When Ming Smith was a young photographer and newly arrived in 1970s New York, she passed by the Museum of Modern Art and said to herself, “I’m going to be in there one day.” She was right. In 1979, Smith became the first Black woman whose photographs were collected by the museum. Over the next four decades, she made images of astonishing range: cover art for jazz albums, spectral silhouettes of city streets, iconic portraits of Sun Ra and Grace Jones, and a series made in response to the plays of August Wilson. Smith’s first major monograph was published by Aperture in fall 2020 and includes a range of essays and interviews from artists, curators, and writers such as Emmanuel Iduma, Arthur Jafa, Hans Ulrich Obrist, Namwali Serpell, and Greg Tate.

This season, Smith returns to MoMA for the exhibition Projects: Ming Smith, and the Contemporary Arts Museum Houston presents the career survey Ming Smith: Feeling the Future. With a technical mastery that underscores her improvisational energy, Smith has made an evocative, sometimes surreal chronicle of Black life and culture. Belated but timely, both exhibitions stand to reintroduce Smith as a major figure in American art who creates poetic images of rare distinction—a photographer who uses light to affirm self-determination and freedom.

Zora J Murff, Kenny at 19, 2013 from True Colors (or, Affirmations in a Crisis) (Aperture, 2021)
Courtesy the artist and Webber Gallery, London

Zora J Murff constructs a manual for coming to terms with the historical and contemporary realities of America’s divisive structures of privilege and caste. Since leaving social work to pursue photography over a decade ago, Murff’s work has consistently grappled with the complicit entanglement of the medium in the histories of spectacle, commodification, and race, often contextualizing his own photographs with found and appropriated images and commissioned texts.
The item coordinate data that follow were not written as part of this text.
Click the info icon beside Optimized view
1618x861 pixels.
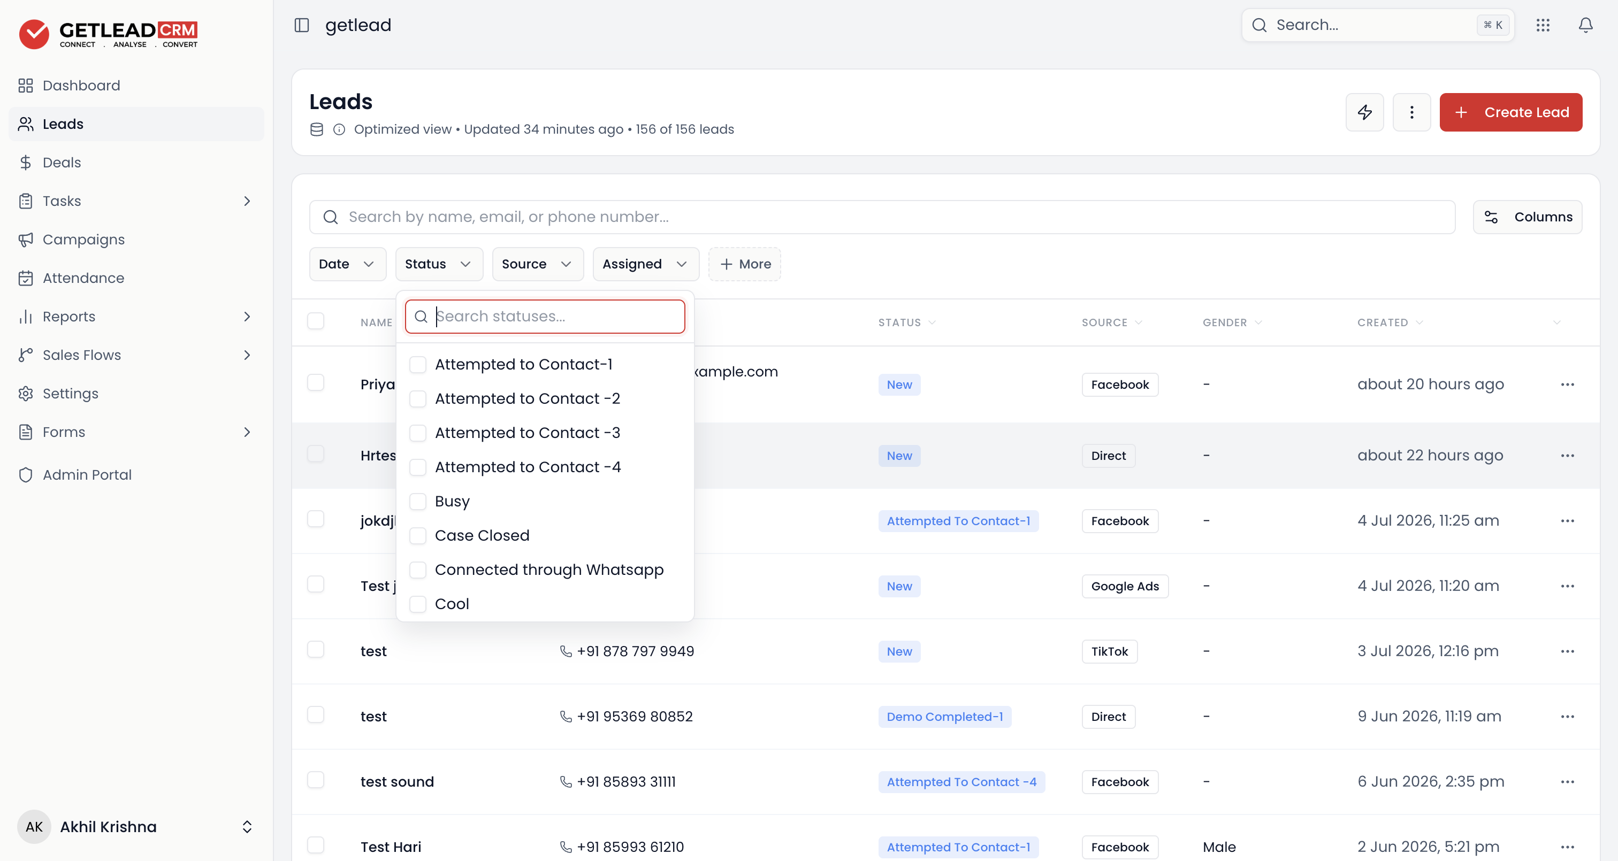pyautogui.click(x=339, y=129)
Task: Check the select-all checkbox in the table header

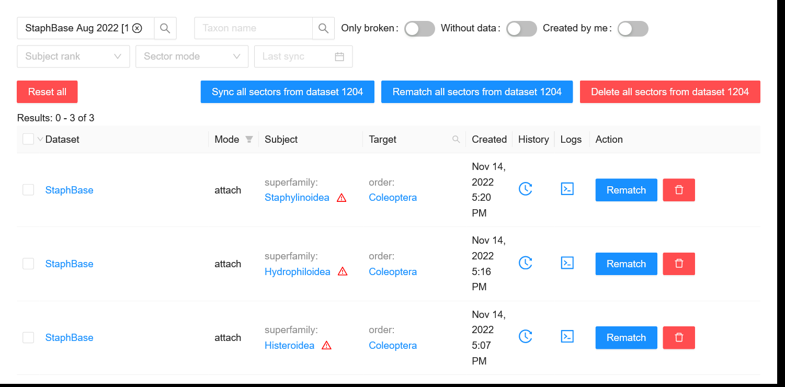Action: click(x=28, y=139)
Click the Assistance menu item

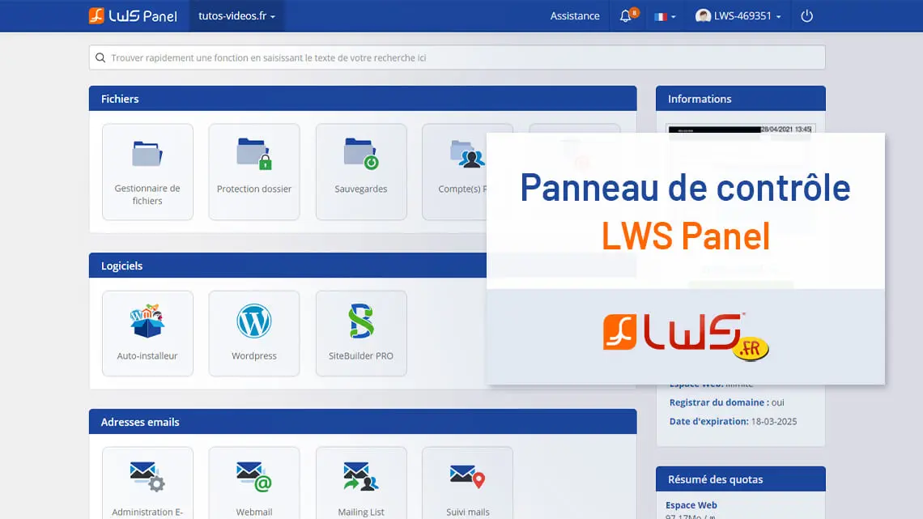click(x=575, y=16)
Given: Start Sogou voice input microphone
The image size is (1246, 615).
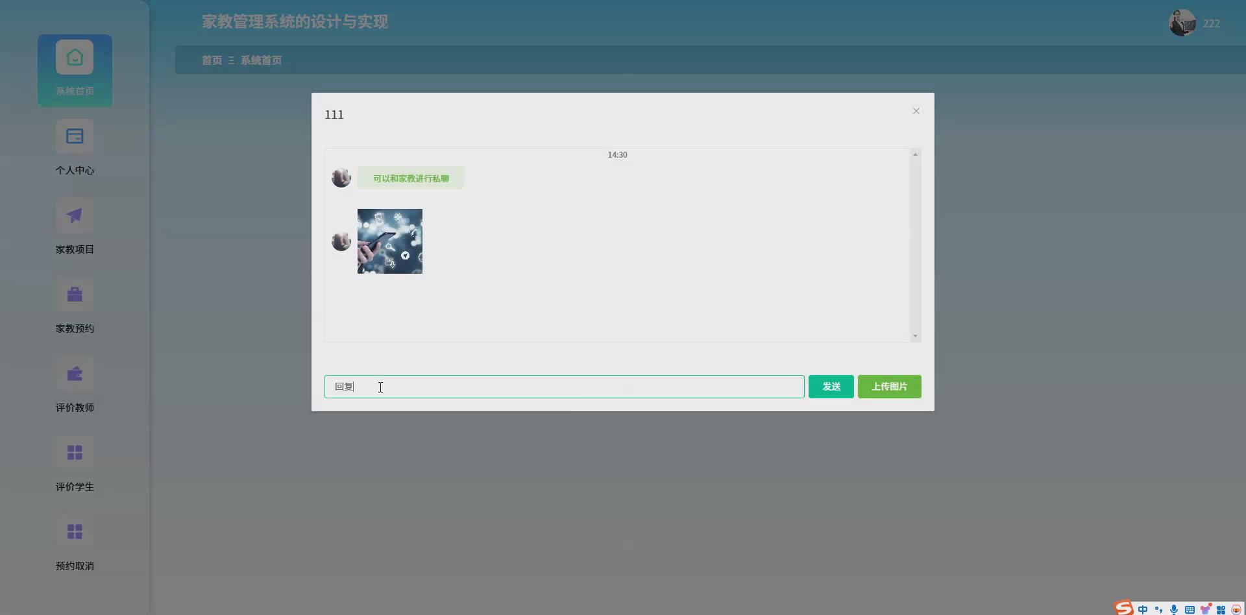Looking at the screenshot, I should point(1173,609).
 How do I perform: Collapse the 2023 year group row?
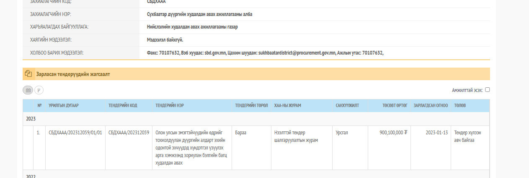coord(31,119)
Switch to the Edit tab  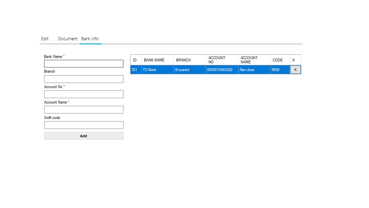point(45,39)
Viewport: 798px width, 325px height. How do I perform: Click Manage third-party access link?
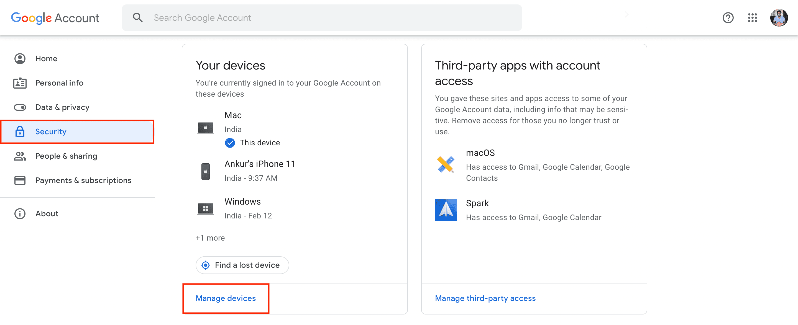click(485, 298)
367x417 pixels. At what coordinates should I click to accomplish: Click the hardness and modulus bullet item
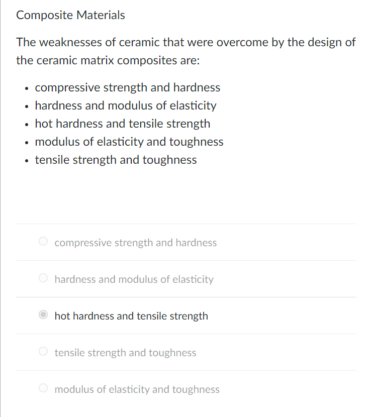click(125, 106)
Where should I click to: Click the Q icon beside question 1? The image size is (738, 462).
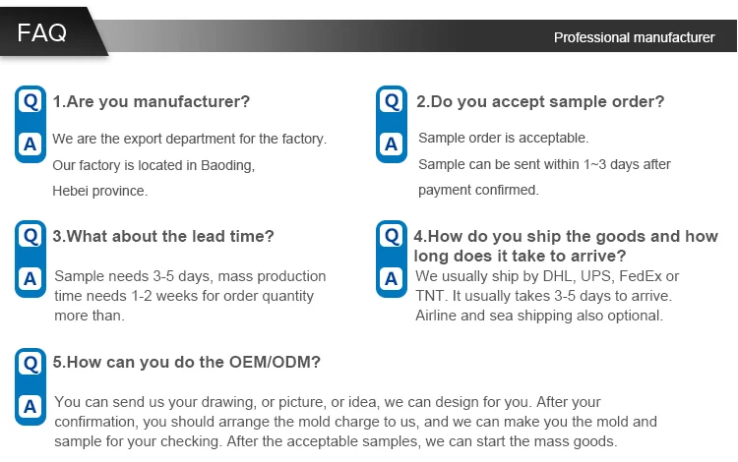click(x=30, y=101)
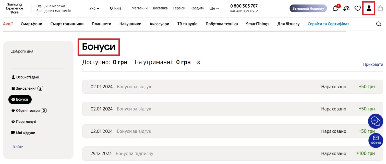The image size is (386, 164).
Task: Open the shopping bag cart icon
Action: pyautogui.click(x=380, y=8)
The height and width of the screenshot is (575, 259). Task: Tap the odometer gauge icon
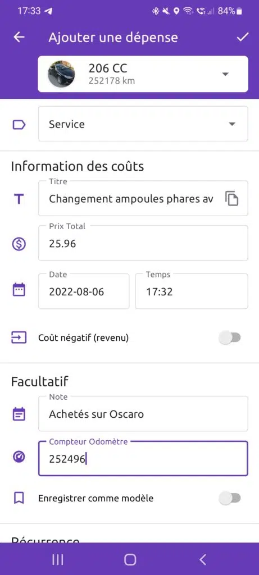[19, 457]
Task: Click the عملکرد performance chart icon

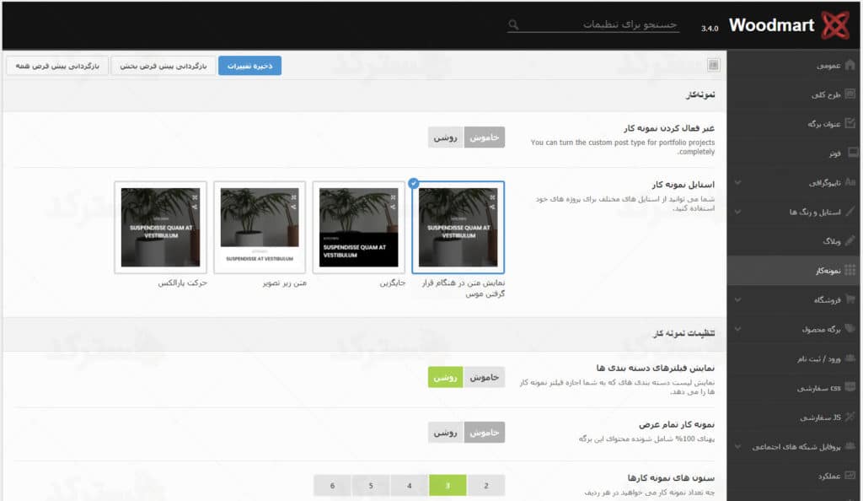Action: tap(850, 476)
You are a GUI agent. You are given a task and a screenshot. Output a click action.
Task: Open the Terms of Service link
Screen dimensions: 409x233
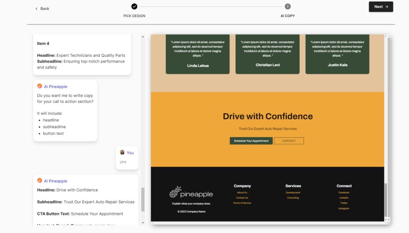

Murff’s work is included in the collection of the Museum of Modern Art, New York, where he was included in New Photography 2020: Companion Pieces.

True Colors (or, Affirmations in a Crisis), published by Aperture in 2022, continues that work, expanding to address the act of remembering and the politics of self, which Murff identifies as “the duality of Black patriotism and the challenges of finding belonging in places not made for me—of creating an affirmation in a moment of crisis as I learn to remake myself in my own image.” Nuanced, challenging, and inspiring, True Colors is a must-have monograph by a rising and standout artist.